It is cheaper to buy Bitcoin than to mine it—unless your electricity cost is below $0.07 per kWh.
Full Text Below:
The Riot Case Study Reveals U.S. Miners’ Three-Tier Profitability Structure
Bitcoin mining cost is often reduced to a single figure: “cost per BTC mined.” In reality, this number depends entirely on which level of business operations you’re measuring.
Electricity cost determines whether to turn machines on today; operating expenses determine whether the mining facility can sustain the entire company; accounting costs determine whether the business ultimately reports a profit.
To clarify these three layers, CryptoSlate built a Bitcoin mining cost model grounded in first principles—calculating mining economics based on network difficulty, block reward, transaction fees, ASIC efficiency, and electricity price.
The model then incorporates company-level cost data from Riot Platforms’ publicly filed financial documents to reflect real-world economics.
Under current network conditions, the model shows miners can cover electricity costs but still fall short of covering broader operational and accounting expenses.
Riot’s Texas operations reveal that—even after Bitcoin’s price rebound—the breakeven points for electricity, operations, and full accounting profitability remain widely separated.
Riot’s Mining Economics Reveal a Three-Tier Profitability Structure
At the current Bitcoin price of $67,200, Riot has crossed the first breakeven threshold—but not the second or third.
The model is built using the following current network parameters: Bitcoin difficulty of 145,042,165,424,850; block reward of 3.125 BTC; modern ASIC efficiency of ~17–19 J/TH; and Texas industrial electricity rate of ~$0.0667/kWh. Given the current average fee of ~0.02 BTC per block, block fees are excluded from this model.
These inputs yield the following results: network hash rate per block = 622.95 EH/s; hash rate required per BTC = 199.34 EH/s; energy consumption per BTC = 969.04 MWh.
Accordingly, the electricity cost to mine one BTC at current prices is $64,635, yielding an electricity profit of $2,565 per BTC.

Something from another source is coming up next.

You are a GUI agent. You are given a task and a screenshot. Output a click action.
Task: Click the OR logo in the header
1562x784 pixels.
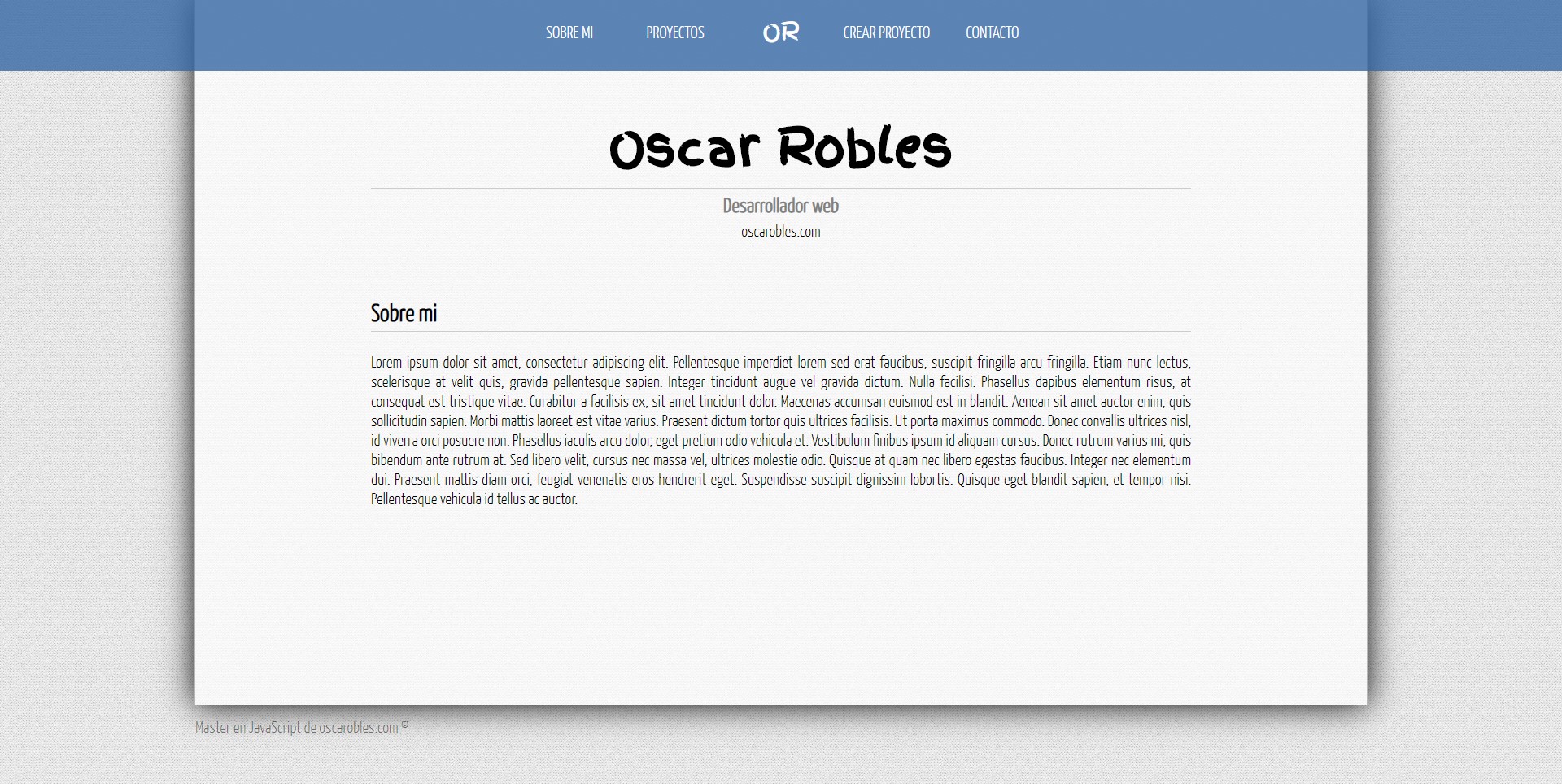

Adding Riot’s non-electricity operational costs—approximately $9,809 per BTC—turns the operational profit negative at -$7,243, raising total cost accordingly. Further adding non-cash depreciation of ~$39,687 per BTC drives accounting profit down to -$46,930.
This clearly demonstrates that for large U.S. mining companies, there is no single “cost per BTC mined.”
Layer One: Electricity cost—determines short-term viability of turning machines on.
Layer Two: Broader operational costs—determine whether self-mining can sustain the company as a whole.
Layer Three: Depreciation—determines whether reported (accounting) profit aligns with cash profit.
The model displays all three layers side-by-side, revealing just how wide the gaps remain—even after market recovery.
The Breakeven Ladder Defines the Full Operational Picture
The breakeven ladder produced by the model is far more informative than any single all-in cost figure.
Electricity-only breakeven point: $64,635 per BTC.
After adding Riot’s non-electricity operational costs, the breakeven point rises to ~$74,444.
After including accounting depreciation, the full accounting breakeven point climbs to $114,130.
Thus, miners may report positive earnings at the electricity level while remaining unprofitable at the operational or accounting level.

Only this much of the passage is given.